El BCE ha levantado el veto al reparto de dividendos de la banca, la cual podrá volver a remunerar a sus accionistas desde el próximo 1 de octubre. El organismo liderado por Christine Lagarde se apoya en la mejoría del entorno macroeconómico para tomar esta decisión, la cual ya había adelantado el presidente del Consejo de Supervisión, Andrea Enria, hace semanas que se llevaría a cabo. «Las últimas proyecciones macroeconómicas confirman el repunte económico e indican una incertidumbre reducida, lo que está mejorando la confianza en las trayectorias de capital de los bancos», explica el supervisor bancario europeo. Así, el 1 de octubre finalizará una prohibición que lleva vigente desde finales de marzo de 2020.

No es la primera vez que el BCE abre la mano con este asunto. Ya el pasado diciembre permitió a los bancos repartir como máximo el 15% de su beneficio solo si no superan el ratio de capital de máxima calidad sobre los activos ponderados por riesgo en 20 puntos básicos.

Ahora, el fin del veto es definitivo, aunque expertos del sector apuntan que fue cuanto menos polémica. «La decisión del BCE de no permitir a los bancos pagar dividendos a sus accionistas era una medida con poco sentido en un mercado competitivo, en el que los inversores que buscan optimizar al máximo su inversión se han encontrado con una penalización y quienes han querido invertir en acciones de bancos han podido ver en esa decisión una barrera disuasoria cuya razón no han entendido», explicó a ABC Carlos Balado, profesor de OBS Business School y director de Eurocofin.
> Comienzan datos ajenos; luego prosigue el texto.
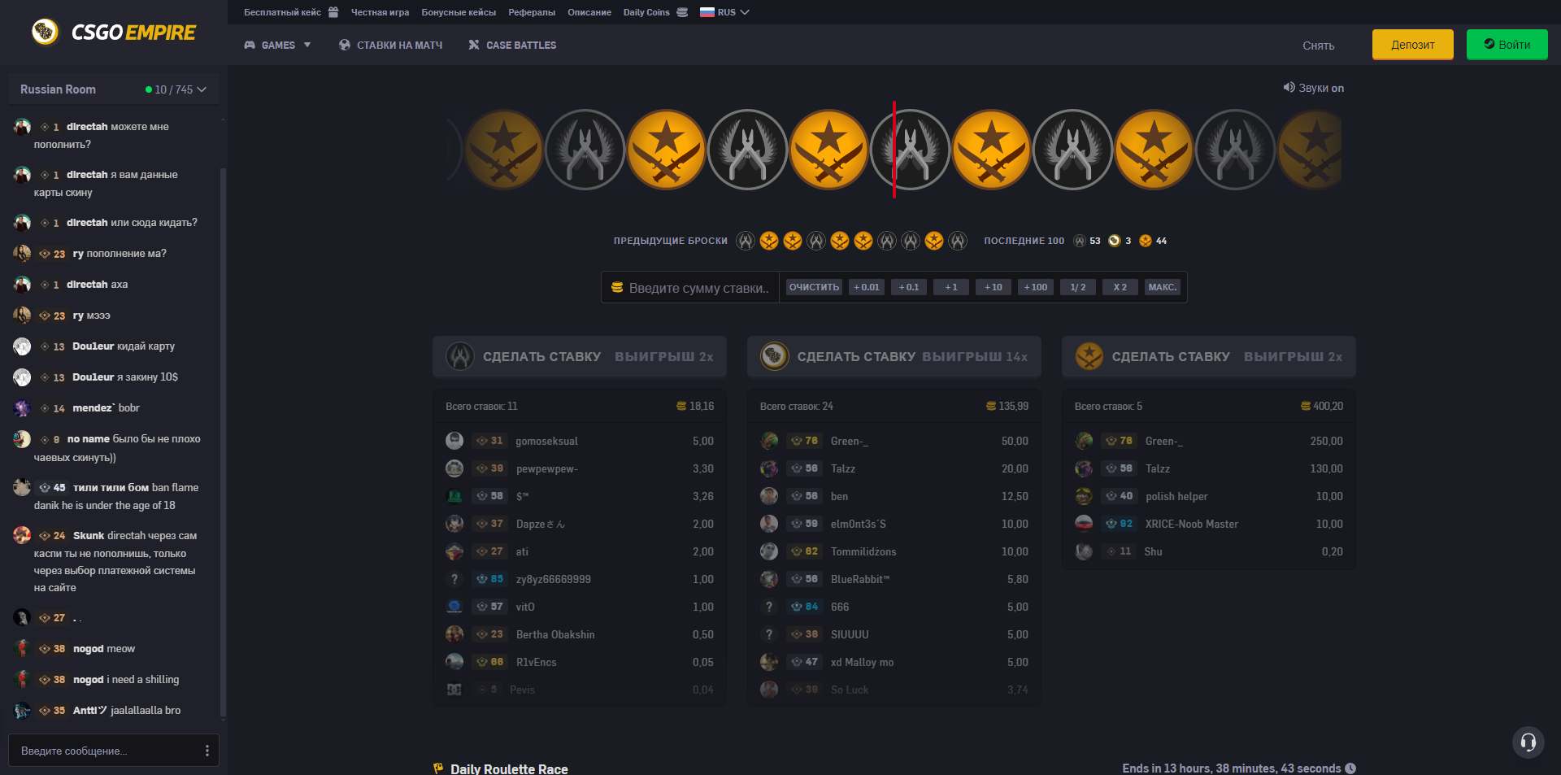Click the coin icon inside the bet amount field
This screenshot has height=775, width=1561.
click(x=618, y=286)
Eso sí, el fin de estas restricciones no significa que las entidades tengan libertad absoluta para repartir dividendos. Pese a la mejora de las previsiones macroeconómicas, el supervisor entiende que la crisis sanitaria no ha finalizado. En su comunicado, el BCE dice que continuará vigilando de cerca a las compañías para determinar la idoneidad de que remuneren o no a sus accionistas.

El BCE afirma que «los bancos deben seguir siendo prudentes a la hora de decidir sus políticas de reparto de dividendos y recompra de acciones». Para ello, pide «vigilar cuidadosamente la sostenibilidad de su modelo de negocio» y que adopten medidas «prudentes y con vistas al futuro». Además, recomienda a las entidades «no subestimar el riesgo que las pérdidas adicionales puedan tener más adelante en el capital» cuando las medidas de apoyo al crédito finalicen.
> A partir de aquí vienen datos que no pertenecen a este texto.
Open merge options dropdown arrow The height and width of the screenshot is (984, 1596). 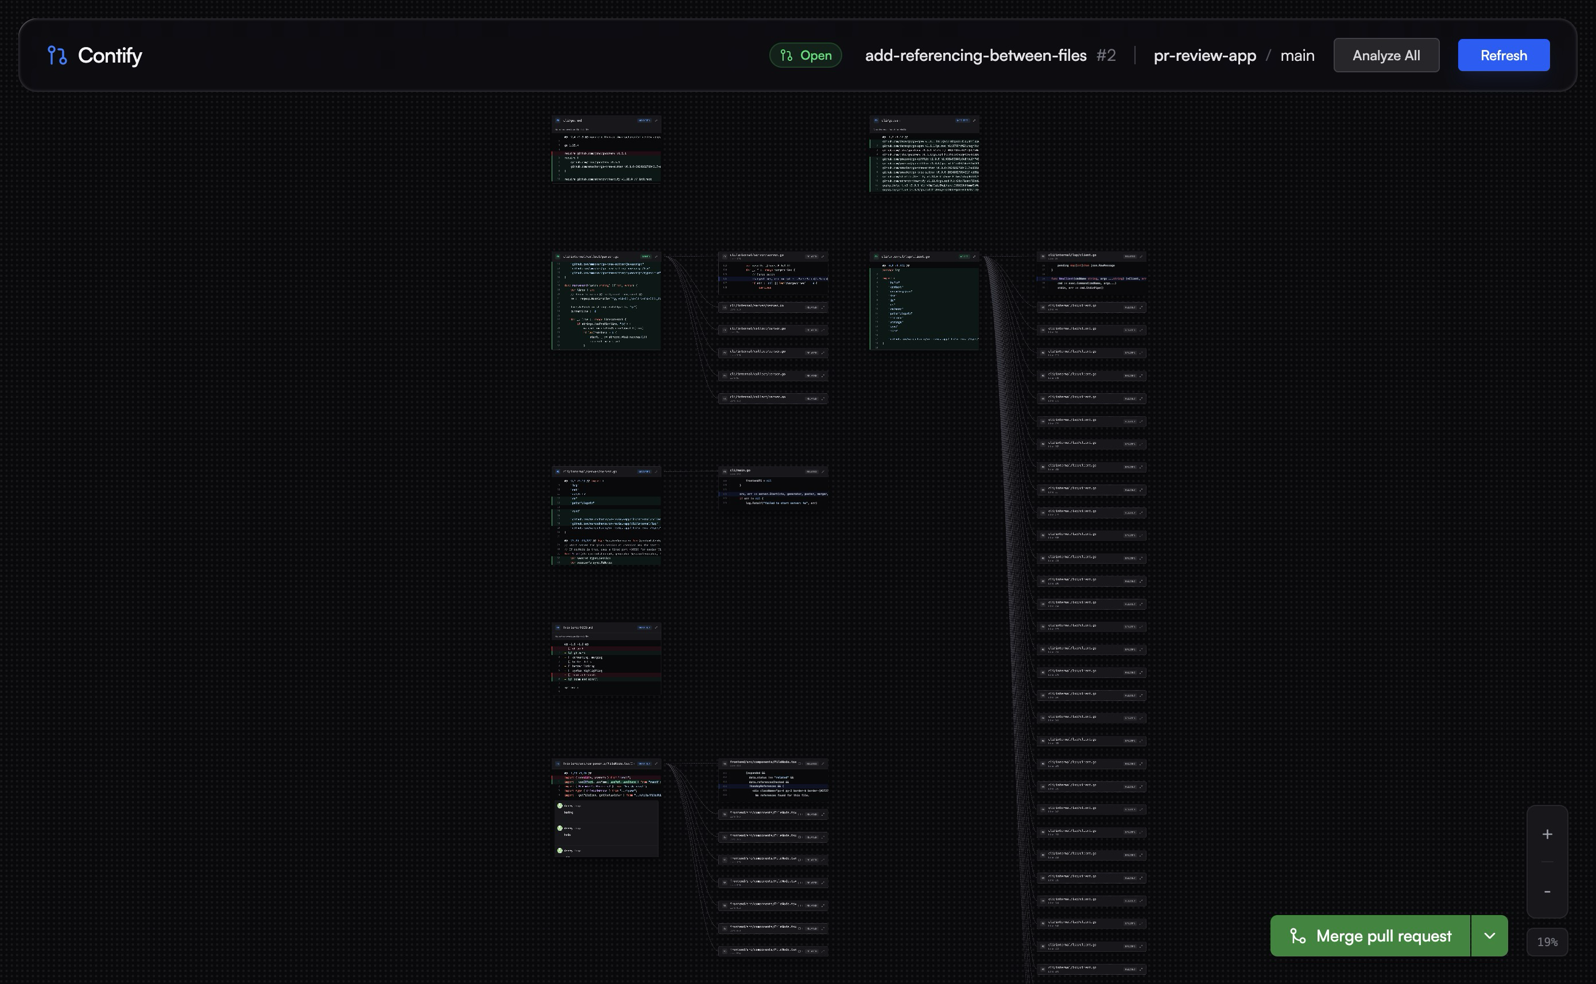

Balado aun así sostiene que el veto fue «una medida quizás precipitada o poco estudiada, porque el BCE ha pedido y pide a los bancos que se refuercen con capital, pero han limitado esa posibilidad al impedir que ese capital pueda ser retribuido. La razón se basaba en que, al no repartir dividendo, se disponía de más fondos para afrontar la crisis». Pero apunta que se dejaron dos asuntos. Uno, que se discriminaba a la banca con respecto a otros sectores; y dos, que se perjudicaba a los particulares que compran acciones como forma de ahorro y el dividendo «es un ingreso para ellos».

Aunque esta medida solo afecta a las entidades supervisadas directamente por el BCE, el organismo también dice que las autoridades supervisoras nacionales –en el caso de España, el Banco de España– adoptarán pronto medidas similares para los bancos bajo su supervisión.